EXERCISE AIM →
Exact copies of all the entries are needed.

** DATA IN THIS EXERCISE follows **

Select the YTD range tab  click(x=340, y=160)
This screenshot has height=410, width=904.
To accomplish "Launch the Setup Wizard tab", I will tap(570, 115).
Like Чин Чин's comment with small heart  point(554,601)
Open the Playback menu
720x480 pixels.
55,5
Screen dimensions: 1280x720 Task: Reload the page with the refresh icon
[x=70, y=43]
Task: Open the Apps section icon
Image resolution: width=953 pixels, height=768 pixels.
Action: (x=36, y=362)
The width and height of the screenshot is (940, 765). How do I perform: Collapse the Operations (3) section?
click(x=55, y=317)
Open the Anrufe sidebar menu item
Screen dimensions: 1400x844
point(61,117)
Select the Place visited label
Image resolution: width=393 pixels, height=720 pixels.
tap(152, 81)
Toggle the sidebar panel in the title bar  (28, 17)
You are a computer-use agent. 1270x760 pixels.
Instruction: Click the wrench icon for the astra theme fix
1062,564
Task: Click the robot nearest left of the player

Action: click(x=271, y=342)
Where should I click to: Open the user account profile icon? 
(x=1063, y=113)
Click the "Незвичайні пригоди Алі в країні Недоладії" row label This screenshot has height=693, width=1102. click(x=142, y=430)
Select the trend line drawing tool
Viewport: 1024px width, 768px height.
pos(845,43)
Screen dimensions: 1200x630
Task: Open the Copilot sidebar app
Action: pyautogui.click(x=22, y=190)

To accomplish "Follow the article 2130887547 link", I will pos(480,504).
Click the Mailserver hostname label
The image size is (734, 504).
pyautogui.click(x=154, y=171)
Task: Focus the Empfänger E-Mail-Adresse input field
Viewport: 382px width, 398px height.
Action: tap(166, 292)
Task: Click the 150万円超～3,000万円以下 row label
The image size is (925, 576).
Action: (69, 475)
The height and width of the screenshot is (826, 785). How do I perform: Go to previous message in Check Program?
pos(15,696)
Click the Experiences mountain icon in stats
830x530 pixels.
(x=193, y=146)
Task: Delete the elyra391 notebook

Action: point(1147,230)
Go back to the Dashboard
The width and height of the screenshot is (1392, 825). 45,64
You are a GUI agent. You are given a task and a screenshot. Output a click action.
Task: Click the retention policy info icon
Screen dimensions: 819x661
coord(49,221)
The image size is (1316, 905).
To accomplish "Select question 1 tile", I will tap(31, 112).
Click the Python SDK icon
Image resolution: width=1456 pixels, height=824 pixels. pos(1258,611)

** End of DATA IN THIS EXERCISE **

SOLVED EXERCISE →
Select the YTD range tab  click(x=340, y=160)
This screenshot has height=410, width=904.
To accomplish "Launch the Setup Wizard tab", I will tap(570, 115).
Like Чин Чин's comment with small heart  point(554,601)
Open the Playback menu
720x480 pixels.
55,5
Screen dimensions: 1280x720 Task: Reload the page with the refresh icon
[x=70, y=43]
Task: Open the Apps section icon
Image resolution: width=953 pixels, height=768 pixels.
Action: (x=36, y=362)
The width and height of the screenshot is (940, 765). How do I perform: Collapse the Operations (3) section?
click(x=55, y=317)
Open the Anrufe sidebar menu item
Screen dimensions: 1400x844
point(61,117)
Select the Place visited label
Image resolution: width=393 pixels, height=720 pixels.
tap(152, 81)
Toggle the sidebar panel in the title bar  (28, 17)
You are a computer-use agent. 1270x760 pixels.
Instruction: Click the wrench icon for the astra theme fix
1062,564
Task: Click the robot nearest left of the player

Action: click(x=271, y=342)
Where should I click to: Open the user account profile icon? 
(x=1063, y=113)
Click the "Незвичайні пригоди Алі в країні Недоладії" row label This screenshot has height=693, width=1102. click(x=142, y=430)
Select the trend line drawing tool
Viewport: 1024px width, 768px height.
pos(845,43)
Screen dimensions: 1200x630
Task: Open the Copilot sidebar app
Action: pyautogui.click(x=22, y=190)

To accomplish "Follow the article 2130887547 link", I will pos(480,504).
Click the Mailserver hostname label
The image size is (734, 504).
pyautogui.click(x=154, y=171)
Task: Focus the Empfänger E-Mail-Adresse input field
Viewport: 382px width, 398px height.
Action: tap(166, 292)
Task: Click the 150万円超～3,000万円以下 row label
The image size is (925, 576).
Action: (69, 475)
The height and width of the screenshot is (826, 785). How do I perform: Go to previous message in Check Program?
pos(15,696)
Click the Experiences mountain icon in stats
830x530 pixels.
(x=193, y=146)
Task: Delete the elyra391 notebook

Action: point(1147,230)
Go back to the Dashboard
The width and height of the screenshot is (1392, 825). 45,64
You are a GUI agent. You are given a task and a screenshot. Output a click action.
Task: Click the retention policy info icon
Screen dimensions: 819x661
coord(49,221)
The image size is (1316, 905).
To accomplish "Select question 1 tile", I will tap(31, 112).
Click the Python SDK icon
Image resolution: width=1456 pixels, height=824 pixels. pos(1258,611)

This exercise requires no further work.